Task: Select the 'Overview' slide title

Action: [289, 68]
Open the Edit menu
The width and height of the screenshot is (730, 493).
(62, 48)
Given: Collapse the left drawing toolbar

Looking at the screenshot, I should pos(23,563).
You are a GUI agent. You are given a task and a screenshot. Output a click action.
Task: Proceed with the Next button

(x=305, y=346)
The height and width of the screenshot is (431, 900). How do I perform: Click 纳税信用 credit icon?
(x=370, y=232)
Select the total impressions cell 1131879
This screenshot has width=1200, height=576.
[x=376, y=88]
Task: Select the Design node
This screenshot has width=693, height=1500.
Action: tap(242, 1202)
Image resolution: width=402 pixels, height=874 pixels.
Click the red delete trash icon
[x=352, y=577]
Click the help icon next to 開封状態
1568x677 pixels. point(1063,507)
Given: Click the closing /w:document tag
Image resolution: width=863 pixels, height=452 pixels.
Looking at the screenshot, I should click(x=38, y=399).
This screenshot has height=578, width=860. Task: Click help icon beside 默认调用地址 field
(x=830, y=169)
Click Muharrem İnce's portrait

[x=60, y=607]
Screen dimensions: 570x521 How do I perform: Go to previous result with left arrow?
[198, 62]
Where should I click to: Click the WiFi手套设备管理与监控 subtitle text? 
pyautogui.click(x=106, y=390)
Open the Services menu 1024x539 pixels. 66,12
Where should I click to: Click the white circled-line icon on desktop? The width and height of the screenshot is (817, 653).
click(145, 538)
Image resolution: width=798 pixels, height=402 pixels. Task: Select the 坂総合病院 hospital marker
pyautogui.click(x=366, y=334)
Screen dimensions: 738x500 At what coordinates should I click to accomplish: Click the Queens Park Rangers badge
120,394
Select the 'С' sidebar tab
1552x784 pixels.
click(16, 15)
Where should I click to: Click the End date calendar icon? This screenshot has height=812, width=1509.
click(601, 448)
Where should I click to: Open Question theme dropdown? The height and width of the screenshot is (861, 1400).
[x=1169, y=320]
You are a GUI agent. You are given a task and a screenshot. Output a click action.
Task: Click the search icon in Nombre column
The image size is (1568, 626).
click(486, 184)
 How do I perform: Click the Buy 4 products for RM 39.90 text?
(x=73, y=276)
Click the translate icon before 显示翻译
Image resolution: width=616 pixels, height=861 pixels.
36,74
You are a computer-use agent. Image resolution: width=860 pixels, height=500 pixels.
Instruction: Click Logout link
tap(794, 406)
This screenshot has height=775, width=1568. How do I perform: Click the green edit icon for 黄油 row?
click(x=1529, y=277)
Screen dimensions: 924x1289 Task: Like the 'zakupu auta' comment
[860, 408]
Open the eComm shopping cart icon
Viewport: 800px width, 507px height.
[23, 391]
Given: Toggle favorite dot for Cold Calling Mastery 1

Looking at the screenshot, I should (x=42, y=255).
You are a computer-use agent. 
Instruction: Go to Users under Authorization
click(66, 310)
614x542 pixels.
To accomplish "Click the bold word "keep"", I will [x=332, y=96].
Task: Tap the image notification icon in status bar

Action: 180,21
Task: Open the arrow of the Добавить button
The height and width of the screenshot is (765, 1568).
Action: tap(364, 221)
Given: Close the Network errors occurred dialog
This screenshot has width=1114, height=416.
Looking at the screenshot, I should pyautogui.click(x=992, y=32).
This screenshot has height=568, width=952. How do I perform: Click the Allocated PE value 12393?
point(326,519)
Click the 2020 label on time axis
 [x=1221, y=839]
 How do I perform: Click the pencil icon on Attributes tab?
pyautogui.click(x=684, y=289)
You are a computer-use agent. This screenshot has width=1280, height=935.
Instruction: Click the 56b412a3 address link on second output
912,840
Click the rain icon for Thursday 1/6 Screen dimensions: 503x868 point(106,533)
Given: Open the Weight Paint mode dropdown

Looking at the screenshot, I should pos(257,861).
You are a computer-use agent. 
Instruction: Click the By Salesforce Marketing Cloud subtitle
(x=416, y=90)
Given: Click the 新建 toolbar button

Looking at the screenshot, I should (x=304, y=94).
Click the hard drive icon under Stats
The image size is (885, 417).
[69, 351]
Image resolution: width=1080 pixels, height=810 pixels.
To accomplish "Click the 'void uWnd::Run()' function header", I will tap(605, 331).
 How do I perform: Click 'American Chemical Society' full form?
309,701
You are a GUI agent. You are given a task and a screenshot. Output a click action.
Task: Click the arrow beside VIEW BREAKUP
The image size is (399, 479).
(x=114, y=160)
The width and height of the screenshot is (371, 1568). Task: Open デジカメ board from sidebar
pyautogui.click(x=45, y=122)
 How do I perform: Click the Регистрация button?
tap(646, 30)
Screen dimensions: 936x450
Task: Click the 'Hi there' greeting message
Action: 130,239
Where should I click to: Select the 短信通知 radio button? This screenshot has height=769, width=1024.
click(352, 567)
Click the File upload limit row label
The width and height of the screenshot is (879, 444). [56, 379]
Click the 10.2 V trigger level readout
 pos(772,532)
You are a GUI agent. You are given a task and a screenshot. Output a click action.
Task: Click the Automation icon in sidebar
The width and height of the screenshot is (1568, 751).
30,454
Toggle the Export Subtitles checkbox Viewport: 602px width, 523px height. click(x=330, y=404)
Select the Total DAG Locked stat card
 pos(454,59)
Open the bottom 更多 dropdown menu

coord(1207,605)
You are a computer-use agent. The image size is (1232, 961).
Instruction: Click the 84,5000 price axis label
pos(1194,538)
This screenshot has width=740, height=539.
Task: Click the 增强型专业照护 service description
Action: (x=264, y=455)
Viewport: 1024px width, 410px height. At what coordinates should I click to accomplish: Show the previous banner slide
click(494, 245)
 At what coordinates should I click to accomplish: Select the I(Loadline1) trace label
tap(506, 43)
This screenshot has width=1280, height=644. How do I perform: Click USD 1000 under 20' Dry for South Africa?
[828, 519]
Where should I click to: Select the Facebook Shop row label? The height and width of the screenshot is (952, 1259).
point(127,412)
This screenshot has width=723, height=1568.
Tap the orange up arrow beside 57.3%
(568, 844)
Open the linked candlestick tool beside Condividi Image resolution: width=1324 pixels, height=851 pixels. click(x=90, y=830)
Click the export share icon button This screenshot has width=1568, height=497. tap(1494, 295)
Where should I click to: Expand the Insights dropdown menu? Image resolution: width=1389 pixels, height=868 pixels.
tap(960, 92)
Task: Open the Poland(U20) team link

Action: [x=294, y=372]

● **WORK ORDER**
Reproduce the listing above in its entirety, unchanged.

● **RESULT OF THIS TASK**
Task: Select the 'Overview' slide title

Action: [289, 68]
Open the Edit menu
The width and height of the screenshot is (730, 493).
(62, 48)
Given: Collapse the left drawing toolbar

Looking at the screenshot, I should pos(23,563).
You are a GUI agent. You are given a task and a screenshot. Output a click action.
Task: Proceed with the Next button

(x=305, y=346)
The height and width of the screenshot is (431, 900). How do I perform: Click 纳税信用 credit icon?
(x=370, y=232)
Select the total impressions cell 1131879
This screenshot has width=1200, height=576.
[x=376, y=88]
Task: Select the Design node
This screenshot has width=693, height=1500.
Action: tap(242, 1202)
Image resolution: width=402 pixels, height=874 pixels.
Click the red delete trash icon
[x=352, y=577]
Click the help icon next to 開封状態
1568x677 pixels. point(1063,507)
Given: Click the closing /w:document tag
Image resolution: width=863 pixels, height=452 pixels.
Looking at the screenshot, I should click(x=38, y=399).
This screenshot has height=578, width=860. Task: Click help icon beside 默认调用地址 field
(x=830, y=169)
Click Muharrem İnce's portrait

[x=60, y=607]
Screen dimensions: 570x521 How do I perform: Go to previous result with left arrow?
[198, 62]
Where should I click to: Click the WiFi手套设备管理与监控 subtitle text? 
pyautogui.click(x=106, y=390)
Open the Services menu 1024x539 pixels. 66,12
Where should I click to: Click the white circled-line icon on desktop? The width and height of the screenshot is (817, 653).
click(145, 538)
Image resolution: width=798 pixels, height=402 pixels. Task: Select the 坂総合病院 hospital marker
pyautogui.click(x=366, y=334)
Screen dimensions: 738x500 At what coordinates should I click to accomplish: Click the Queens Park Rangers badge
120,394
Select the 'С' sidebar tab
1552x784 pixels.
click(16, 15)
Where should I click to: Click the End date calendar icon? This screenshot has height=812, width=1509.
click(601, 448)
Where should I click to: Open Question theme dropdown? The height and width of the screenshot is (861, 1400).
[x=1169, y=320]
You are a GUI agent. You are given a task and a screenshot. Output a click action.
Task: Click the search icon in Nombre column
The image size is (1568, 626).
click(486, 184)
 How do I perform: Click the Buy 4 products for RM 39.90 text?
(x=73, y=276)
Click the translate icon before 显示翻译
Image resolution: width=616 pixels, height=861 pixels.
36,74
You are a computer-use agent. Image resolution: width=860 pixels, height=500 pixels.
Instruction: Click Logout link
tap(794, 406)
This screenshot has height=775, width=1568. How do I perform: Click the green edit icon for 黄油 row?
click(x=1529, y=277)
Screen dimensions: 924x1289 Task: Like the 'zakupu auta' comment
[860, 408]
Open the eComm shopping cart icon
Viewport: 800px width, 507px height.
[23, 391]
Given: Toggle favorite dot for Cold Calling Mastery 1

Looking at the screenshot, I should (x=42, y=255).
You are a computer-use agent. 
Instruction: Go to Users under Authorization
click(66, 310)
614x542 pixels.
To accomplish "Click the bold word "keep"", I will [x=332, y=96].
Task: Tap the image notification icon in status bar

Action: 180,21
Task: Open the arrow of the Добавить button
The height and width of the screenshot is (765, 1568).
Action: tap(364, 221)
Given: Close the Network errors occurred dialog
This screenshot has width=1114, height=416.
Looking at the screenshot, I should pyautogui.click(x=992, y=32).
This screenshot has height=568, width=952. How do I perform: Click the Allocated PE value 12393?
point(326,519)
Click the 2020 label on time axis
 [x=1221, y=839]
 How do I perform: Click the pencil icon on Attributes tab?
pyautogui.click(x=684, y=289)
You are a computer-use agent. This screenshot has width=1280, height=935.
Instruction: Click the 56b412a3 address link on second output
912,840
Click the rain icon for Thursday 1/6 Screen dimensions: 503x868 point(106,533)
Given: Open the Weight Paint mode dropdown

Looking at the screenshot, I should pos(257,861).
You are a computer-use agent. 
Instruction: Click the By Salesforce Marketing Cloud subtitle
(x=416, y=90)
Given: Click the 新建 toolbar button

Looking at the screenshot, I should (x=304, y=94).
Click the hard drive icon under Stats
The image size is (885, 417).
[69, 351]
Image resolution: width=1080 pixels, height=810 pixels.
To accomplish "Click the 'void uWnd::Run()' function header", I will tap(605, 331).
 How do I perform: Click 'American Chemical Society' full form?
309,701
You are a GUI agent. You are given a task and a screenshot. Output a click action.
Task: Click the arrow beside VIEW BREAKUP
The image size is (399, 479).
(x=114, y=160)
The width and height of the screenshot is (371, 1568). Task: Open デジカメ board from sidebar
pyautogui.click(x=45, y=122)
 How do I perform: Click the Регистрация button?
tap(646, 30)
Screen dimensions: 936x450
Task: Click the 'Hi there' greeting message
Action: 130,239
Where should I click to: Select the 短信通知 radio button? This screenshot has height=769, width=1024.
click(352, 567)
Click the File upload limit row label
The width and height of the screenshot is (879, 444). [56, 379]
Click the 10.2 V trigger level readout
 pos(772,532)
You are a GUI agent. You are given a task and a screenshot. Output a click action.
Task: Click the Automation icon in sidebar
The width and height of the screenshot is (1568, 751).
30,454
Toggle the Export Subtitles checkbox Viewport: 602px width, 523px height. click(x=330, y=404)
Select the Total DAG Locked stat card
 pos(454,59)
Open the bottom 更多 dropdown menu

coord(1207,605)
You are a computer-use agent. The image size is (1232, 961).
Instruction: Click the 84,5000 price axis label
pos(1194,538)
This screenshot has width=740, height=539.
Task: Click the 增强型专业照护 service description
Action: (x=264, y=455)
Viewport: 1024px width, 410px height. At what coordinates should I click to accomplish: Show the previous banner slide
click(494, 245)
 At what coordinates should I click to accomplish: Select the I(Loadline1) trace label
tap(506, 43)
This screenshot has width=1280, height=644. How do I perform: Click USD 1000 under 20' Dry for South Africa?
[828, 519]
Where should I click to: Select the Facebook Shop row label? The height and width of the screenshot is (952, 1259).
point(127,412)
This screenshot has width=723, height=1568.
Tap the orange up arrow beside 57.3%
(568, 844)
Open the linked candlestick tool beside Condividi Image resolution: width=1324 pixels, height=851 pixels. click(x=90, y=830)
Click the export share icon button This screenshot has width=1568, height=497. tap(1494, 295)
Where should I click to: Expand the Insights dropdown menu? Image resolution: width=1389 pixels, height=868 pixels.
tap(960, 92)
Task: Open the Poland(U20) team link

Action: [x=294, y=372]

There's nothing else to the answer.